For county attorneys/guardians ad litem

  • Respond at the threshold stage with affidavits attaching the admit/deny transcript, written consent, colloquy details, and any communications refuting coercion.
  • Document the child’s permanency posture (placement/adoption status) to inform the court’s materiality analysis.
  • Propose targeted issues and witnesses if an evidentiary hearing is ordered.

For district courts

  • First, decide whether the motion makes a prima facie showing. If yes, set an evidentiary hearing and define its scope; if no, deny without a hearing.
  • Issue short, clear orders explaining the prima facie determination, referencing specific factual proffers and evidence.
  • At any evidentiary hearing, make explicit findings on voluntariness, credibility, and whether any injustice requires withdrawal.

For everyone—record-building at the initial admission

  • Conduct a comprehensive colloquy:
    • Voluntariness and absence of threats/promises;
    • Understanding of rights waived and finality;
    • Interpreters or accommodations used;
    • Best-interests understanding;
    • Opportunity to consult counsel and adequate time to consider.
  • Confirm the written consent aligns with the on-the-record colloquy.

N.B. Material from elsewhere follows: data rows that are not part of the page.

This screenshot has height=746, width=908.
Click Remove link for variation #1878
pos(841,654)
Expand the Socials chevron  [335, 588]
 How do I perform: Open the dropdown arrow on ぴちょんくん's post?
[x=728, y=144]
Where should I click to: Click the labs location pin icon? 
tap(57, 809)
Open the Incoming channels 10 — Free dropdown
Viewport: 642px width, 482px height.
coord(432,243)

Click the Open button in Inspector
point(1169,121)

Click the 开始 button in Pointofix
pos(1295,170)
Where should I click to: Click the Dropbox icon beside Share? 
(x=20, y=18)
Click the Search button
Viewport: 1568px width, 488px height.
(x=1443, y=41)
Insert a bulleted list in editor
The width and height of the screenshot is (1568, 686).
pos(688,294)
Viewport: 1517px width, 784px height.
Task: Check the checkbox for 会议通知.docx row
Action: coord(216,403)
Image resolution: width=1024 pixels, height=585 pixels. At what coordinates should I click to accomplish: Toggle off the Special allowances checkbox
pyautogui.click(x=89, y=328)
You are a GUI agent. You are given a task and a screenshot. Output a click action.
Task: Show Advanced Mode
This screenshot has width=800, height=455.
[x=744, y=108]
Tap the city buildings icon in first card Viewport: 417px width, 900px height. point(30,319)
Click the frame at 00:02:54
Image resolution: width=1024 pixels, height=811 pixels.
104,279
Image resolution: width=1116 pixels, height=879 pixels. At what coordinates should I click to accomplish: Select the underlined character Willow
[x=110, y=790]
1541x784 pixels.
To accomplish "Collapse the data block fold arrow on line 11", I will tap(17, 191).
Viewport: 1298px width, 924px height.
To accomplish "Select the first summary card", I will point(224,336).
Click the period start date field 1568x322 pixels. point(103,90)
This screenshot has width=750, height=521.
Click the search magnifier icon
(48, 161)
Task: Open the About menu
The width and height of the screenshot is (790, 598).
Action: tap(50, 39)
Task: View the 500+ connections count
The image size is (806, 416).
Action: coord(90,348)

Unresolved or Reserved Issues

  • Standard of proof at the evidentiary hearing: The Court specifies the prima facie threshold for getting a hearing but does not expressly define the burden of proof or precise evidentiary standard at the hearing stage.
  • Interplay with finalized adoptions: The opinion does not address whether, or how, relief would operate if an adoption has since been finalized, an area typically governed by separate statutory protections and best-interests analyses.
  • Ineffective assistance of appellate counsel: The Court declined to reach whether such a claim can be raised via a motion to reinstate a direct appeal after finality (n.1).
  • Future rulemaking: The Court flags the possibility that the rule’s unlimited timeframe might be rebalanced in the rulemaking process (n.3).

Conclusion

This decision squarely answers two long-standing questions in Minnesota juvenile protection practice. First, a parent who entered an admission supporting TPR may move to withdraw that admission “at any time” under Rule 56.03, subd. 5(b)—even long after the TPR order has become final—so long as the motion seeks to correct a manifest injustice. Second, district courts must serve as gatekeepers: an evidentiary hearing is not automatic. The court must determine whether the motion and supporting materials establish a prima facie case of manifest injustice and the necessity of withdrawal; only then must a hearing be held.

The ruling fortifies the judiciary’s control over procedural matters, respects the primacy of the child’s best interests by narrowing evidentiary hearings to cases with substantial preliminary showings, and safeguards parents’ fundamental rights by preserving a pathway to correct extraordinary injustices. It also incentivizes rigorous, clearly documented admissions and colloquies at the front end of TPR proceedings, which should, in turn, reduce the incidence of meritorious post-judgment challenges.